Segment Start: Supplied data

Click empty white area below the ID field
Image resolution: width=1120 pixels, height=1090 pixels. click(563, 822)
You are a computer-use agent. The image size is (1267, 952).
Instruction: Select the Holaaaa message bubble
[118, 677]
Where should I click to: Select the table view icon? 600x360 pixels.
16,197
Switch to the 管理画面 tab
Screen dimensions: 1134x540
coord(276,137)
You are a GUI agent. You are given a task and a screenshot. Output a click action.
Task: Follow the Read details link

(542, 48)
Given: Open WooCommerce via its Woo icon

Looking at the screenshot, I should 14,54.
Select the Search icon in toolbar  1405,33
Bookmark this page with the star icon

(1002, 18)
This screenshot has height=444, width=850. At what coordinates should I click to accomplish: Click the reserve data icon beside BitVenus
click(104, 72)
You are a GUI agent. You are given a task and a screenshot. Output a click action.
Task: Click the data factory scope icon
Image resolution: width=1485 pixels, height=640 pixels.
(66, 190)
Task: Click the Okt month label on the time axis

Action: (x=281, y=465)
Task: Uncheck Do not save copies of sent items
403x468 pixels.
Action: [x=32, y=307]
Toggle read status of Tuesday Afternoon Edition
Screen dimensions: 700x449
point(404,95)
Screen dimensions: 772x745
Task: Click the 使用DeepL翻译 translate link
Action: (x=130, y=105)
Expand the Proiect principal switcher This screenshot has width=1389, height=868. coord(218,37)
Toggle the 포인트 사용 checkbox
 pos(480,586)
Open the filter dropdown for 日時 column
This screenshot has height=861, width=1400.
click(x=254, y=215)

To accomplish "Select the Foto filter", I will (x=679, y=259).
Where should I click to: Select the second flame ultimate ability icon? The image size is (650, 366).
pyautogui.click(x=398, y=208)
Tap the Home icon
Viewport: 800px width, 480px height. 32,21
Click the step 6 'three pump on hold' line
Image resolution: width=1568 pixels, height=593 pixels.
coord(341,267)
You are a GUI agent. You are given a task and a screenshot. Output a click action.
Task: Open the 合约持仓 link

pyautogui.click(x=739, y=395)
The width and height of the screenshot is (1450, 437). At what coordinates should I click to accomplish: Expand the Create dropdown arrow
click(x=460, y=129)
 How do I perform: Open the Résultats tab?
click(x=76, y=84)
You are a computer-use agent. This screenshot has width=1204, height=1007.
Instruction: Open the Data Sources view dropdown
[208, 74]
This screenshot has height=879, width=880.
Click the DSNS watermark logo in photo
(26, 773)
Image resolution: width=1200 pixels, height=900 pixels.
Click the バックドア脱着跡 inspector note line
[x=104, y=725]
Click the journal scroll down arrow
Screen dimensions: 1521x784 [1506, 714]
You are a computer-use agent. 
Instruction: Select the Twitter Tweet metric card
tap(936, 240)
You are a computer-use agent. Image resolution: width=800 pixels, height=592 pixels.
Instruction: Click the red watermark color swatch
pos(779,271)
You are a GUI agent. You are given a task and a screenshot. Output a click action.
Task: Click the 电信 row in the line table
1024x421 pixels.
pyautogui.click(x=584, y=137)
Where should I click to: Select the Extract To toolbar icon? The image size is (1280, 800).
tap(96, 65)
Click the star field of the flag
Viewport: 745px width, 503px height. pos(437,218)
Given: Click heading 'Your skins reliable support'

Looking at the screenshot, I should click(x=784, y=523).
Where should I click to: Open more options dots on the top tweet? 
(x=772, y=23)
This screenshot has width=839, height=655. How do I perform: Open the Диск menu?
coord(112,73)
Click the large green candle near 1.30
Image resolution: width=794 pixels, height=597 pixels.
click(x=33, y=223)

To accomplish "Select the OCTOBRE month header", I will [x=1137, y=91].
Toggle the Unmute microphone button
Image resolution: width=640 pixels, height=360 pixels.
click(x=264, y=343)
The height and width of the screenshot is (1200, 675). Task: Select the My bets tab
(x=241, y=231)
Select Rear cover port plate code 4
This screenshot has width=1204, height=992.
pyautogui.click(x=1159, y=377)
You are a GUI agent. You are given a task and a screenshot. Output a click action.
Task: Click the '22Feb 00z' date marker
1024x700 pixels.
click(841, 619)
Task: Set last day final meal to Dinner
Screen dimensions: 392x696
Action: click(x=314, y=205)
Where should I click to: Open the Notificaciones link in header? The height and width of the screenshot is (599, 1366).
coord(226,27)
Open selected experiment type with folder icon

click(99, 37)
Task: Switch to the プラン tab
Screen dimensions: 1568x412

Segment End: Supplied data

**Work instruction:**
Each line above must be output exactly as it stands.

**Expected output:**
Click empty white area below the ID field
Image resolution: width=1120 pixels, height=1090 pixels. click(563, 822)
You are a computer-use agent. The image size is (1267, 952).
Instruction: Select the Holaaaa message bubble
[118, 677]
Where should I click to: Select the table view icon? 600x360 pixels.
16,197
Switch to the 管理画面 tab
Screen dimensions: 1134x540
coord(276,137)
You are a GUI agent. You are given a task and a screenshot. Output a click action.
Task: Follow the Read details link

(542, 48)
Given: Open WooCommerce via its Woo icon

Looking at the screenshot, I should 14,54.
Select the Search icon in toolbar  1405,33
Bookmark this page with the star icon

(1002, 18)
This screenshot has height=444, width=850. At what coordinates should I click to accomplish: Click the reserve data icon beside BitVenus
click(104, 72)
You are a GUI agent. You are given a task and a screenshot. Output a click action.
Task: Click the data factory scope icon
Image resolution: width=1485 pixels, height=640 pixels.
(66, 190)
Task: Click the Okt month label on the time axis

Action: (x=281, y=465)
Task: Uncheck Do not save copies of sent items
403x468 pixels.
Action: [x=32, y=307]
Toggle read status of Tuesday Afternoon Edition
Screen dimensions: 700x449
point(404,95)
Screen dimensions: 772x745
Task: Click the 使用DeepL翻译 translate link
Action: (x=130, y=105)
Expand the Proiect principal switcher This screenshot has width=1389, height=868. coord(218,37)
Toggle the 포인트 사용 checkbox
 pos(480,586)
Open the filter dropdown for 日時 column
This screenshot has height=861, width=1400.
click(x=254, y=215)

To accomplish "Select the Foto filter", I will (x=679, y=259).
Where should I click to: Select the second flame ultimate ability icon? The image size is (650, 366).
pyautogui.click(x=398, y=208)
Tap the Home icon
Viewport: 800px width, 480px height. 32,21
Click the step 6 'three pump on hold' line
Image resolution: width=1568 pixels, height=593 pixels.
coord(341,267)
You are a GUI agent. You are given a task and a screenshot. Output a click action.
Task: Open the 合约持仓 link

pyautogui.click(x=739, y=395)
The width and height of the screenshot is (1450, 437). At what coordinates should I click to accomplish: Expand the Create dropdown arrow
click(x=460, y=129)
 How do I perform: Open the Résultats tab?
click(x=76, y=84)
You are a computer-use agent. This screenshot has width=1204, height=1007.
Instruction: Open the Data Sources view dropdown
[208, 74]
This screenshot has height=879, width=880.
Click the DSNS watermark logo in photo
(26, 773)
Image resolution: width=1200 pixels, height=900 pixels.
Click the バックドア脱着跡 inspector note line
[x=104, y=725]
Click the journal scroll down arrow
Screen dimensions: 1521x784 [1506, 714]
You are a computer-use agent. 
Instruction: Select the Twitter Tweet metric card
tap(936, 240)
You are a computer-use agent. Image resolution: width=800 pixels, height=592 pixels.
Instruction: Click the red watermark color swatch
pos(779,271)
You are a GUI agent. You are given a task and a screenshot. Output a click action.
Task: Click the 电信 row in the line table
1024x421 pixels.
pyautogui.click(x=584, y=137)
Where should I click to: Select the Extract To toolbar icon? The image size is (1280, 800).
tap(96, 65)
Click the star field of the flag
Viewport: 745px width, 503px height. pos(437,218)
Given: Click heading 'Your skins reliable support'

Looking at the screenshot, I should click(x=784, y=523).
Where should I click to: Open more options dots on the top tweet? 
(x=772, y=23)
This screenshot has width=839, height=655. How do I perform: Open the Диск menu?
coord(112,73)
Click the large green candle near 1.30
Image resolution: width=794 pixels, height=597 pixels.
click(x=33, y=223)

To accomplish "Select the OCTOBRE month header", I will [x=1137, y=91].
Toggle the Unmute microphone button
Image resolution: width=640 pixels, height=360 pixels.
click(x=264, y=343)
The height and width of the screenshot is (1200, 675). Task: Select the My bets tab
(x=241, y=231)
Select Rear cover port plate code 4
This screenshot has width=1204, height=992.
pyautogui.click(x=1159, y=377)
You are a GUI agent. You are given a task and a screenshot. Output a click action.
Task: Click the '22Feb 00z' date marker
1024x700 pixels.
click(841, 619)
Task: Set last day final meal to Dinner
Screen dimensions: 392x696
Action: click(x=314, y=205)
Where should I click to: Open the Notificaciones link in header? The height and width of the screenshot is (599, 1366).
coord(226,27)
Open selected experiment type with folder icon

click(99, 37)
Task: Switch to the プラン tab
Screen dimensions: 1568x412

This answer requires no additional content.